Si négligée soit cette caractérisation globale dans l’approche des phénomènes informationnels, (que l’on aurait tort à la suite de certains auteurs de prendre pour une contrainte car elle n’est en rien extérieure au fonctionnement de l’information elle-même avec laquelle elle fait depuis longtemps système), elle ne doit pas faire oublier un phénomène structurant essentiel sur lequel P. Bouquillion a attiré l’attention, à savoir la formation (en cours) de nouvelles articulations entre industries des communications d’une part, et industries de la culture et de l’information d’autre part, les secondes tendant à devenir des « industries des contenus » au service des premières, autrement plus puissantes économiquement, en situation de domination et pourtant peu enclines à participer au financement des produits informationnels et culturels, du moins à la hauteur des attentes des éditeurs et producteurs. Tout se passe en effet comme si les industriels des communications avaient de plus en plus besoin de contenus (c’est un phénomène annoncé de longue date et qui est en train de prendre corps) et qu’ils laissaient l’initiative à une multitude de producteurs informationnels ou culturels de petite taille sans leur garantir un niveau de rémunération suffisant. Et la tendance n’est pas propre à la presse d’information, elle concerne tout autant les autres domaines de l’information (souvent apparus avec l’essor des Tic) ainsi que toutes autres filières des industries culturelles. Pour le P. Bouquillion, ce sont là les aspects fondamentaux, en tout cas ceux qui donnent sens à ce qui est généralement mis en avant, à savoir la financiarisation et la concentration (à propos de celle-ci, il a rappellé opportunément qu’elle n’est pas toujours en contradiction avec le pluralisme ; on ajoutera que par ailleurs la mesure directe de l’influence des propriétaires sur l’activité rédactionnelle n’a que rarement donné lieu à des travaux méthodologiquement probants).

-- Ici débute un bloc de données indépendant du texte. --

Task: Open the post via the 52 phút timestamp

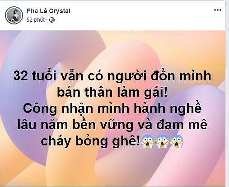Action: (36, 20)
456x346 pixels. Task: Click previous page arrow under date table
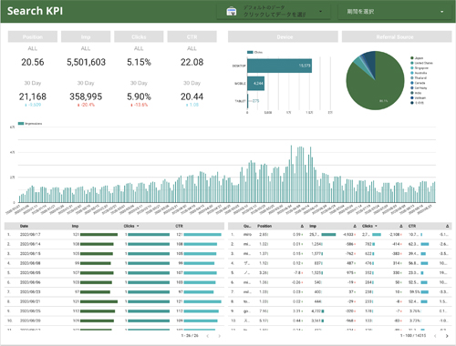coord(208,336)
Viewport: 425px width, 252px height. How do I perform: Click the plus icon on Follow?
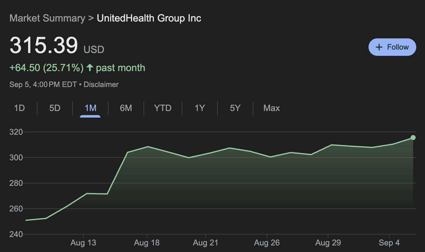click(x=379, y=47)
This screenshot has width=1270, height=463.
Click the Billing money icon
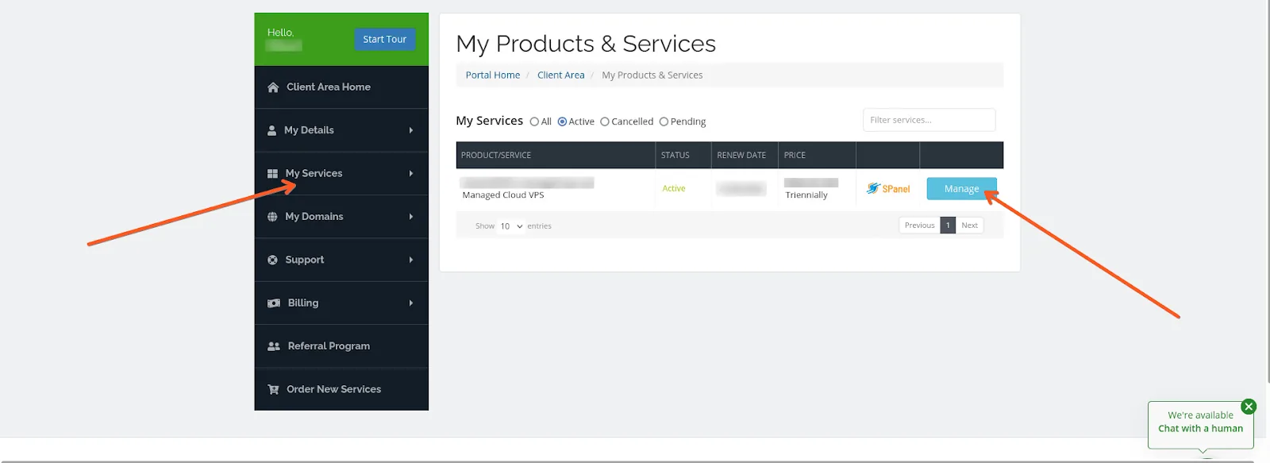[x=274, y=303]
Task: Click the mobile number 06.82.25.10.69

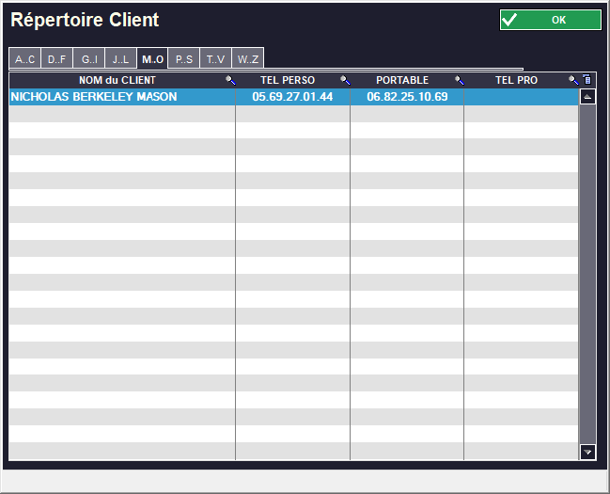Action: 407,97
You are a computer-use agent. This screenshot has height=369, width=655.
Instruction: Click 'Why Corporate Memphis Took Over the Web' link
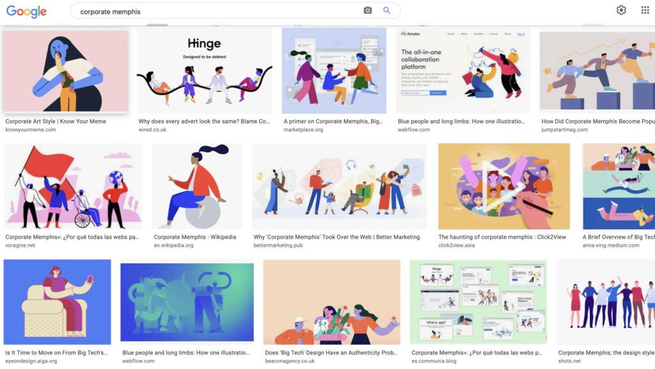click(336, 237)
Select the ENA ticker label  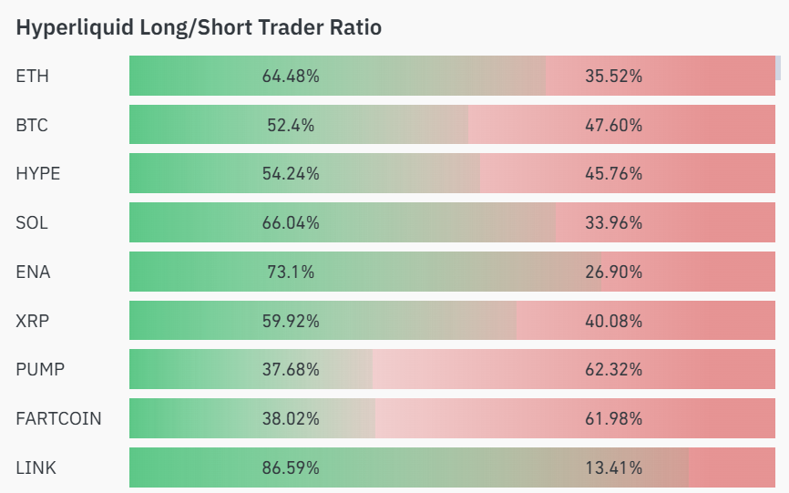[x=32, y=272]
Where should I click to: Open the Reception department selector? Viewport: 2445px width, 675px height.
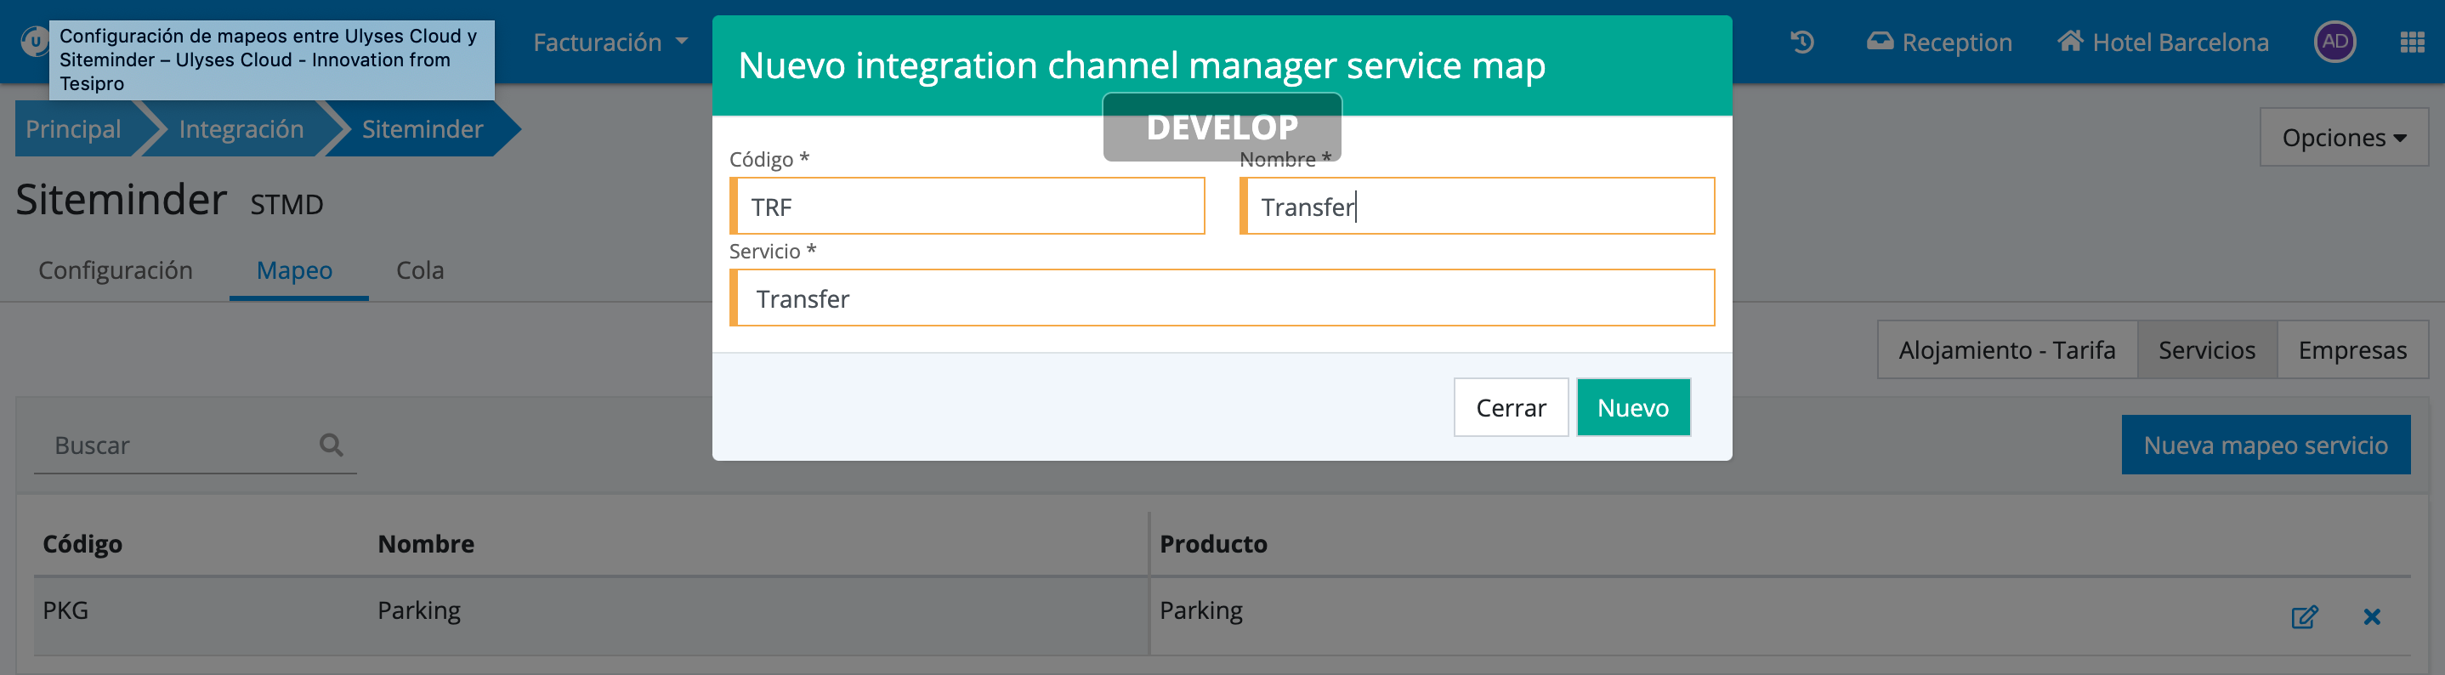coord(1939,42)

Ces deux trends majeurs sont donc au cœur des interrogations sur l’industrialisation de l’information. Ils ne sont pas spécifiques à la situation française, comme l’ont montré certains intervenants. A propos de la Roumanie, M. Coman a insisté sur le fait que les médias souffraient durablement de sous- capitalisation, ce qui contribuait à privilégier le média télévisuel au détriment des autres et rendait l’ensemble des médias très sensibles aux revirements de la conjoncture, comme en 2009 ; ce trait, notons-le, est en contradiction avec la vision libérale du développement des médias, prônée pourtant avec beaucoup d’insistance dans les années 90 dans l’Est de l’Europe, par des théoriciens et organisations internationales, vantant les mérites du libéralisme économique comme soutien et accélérateur du libéralisme politique dans les médias. Et s’agissant de la Russie, I. Kyria a mis l’accent sur le fait que la faiblesse du financement de l’ensemble des médias, et particulièrement de la publicité commerciale, ainsi que l’absence de redevance audiovisuelle ont ouvert la voie à un financement public, direct ou indirect, émanant des institutions politiques, publiques ou territoriales et attribué à partir de critères politiques d’opportunité et au coup par coup : citant les résultats d’une étude en cours, il montre que le financement public des médias (y compris du Net) est ainsi dominant en Fédération de Russie, à tous les échelons politico- administratifs, tant pour des objectifs de propagande stricto sensu que pour le développement de contenus à orientation sociale, ainsi que pour des messages mêlant le politique et le social ; la communication publique, omniprésente, est devenue centrale, économiquement et politiquement.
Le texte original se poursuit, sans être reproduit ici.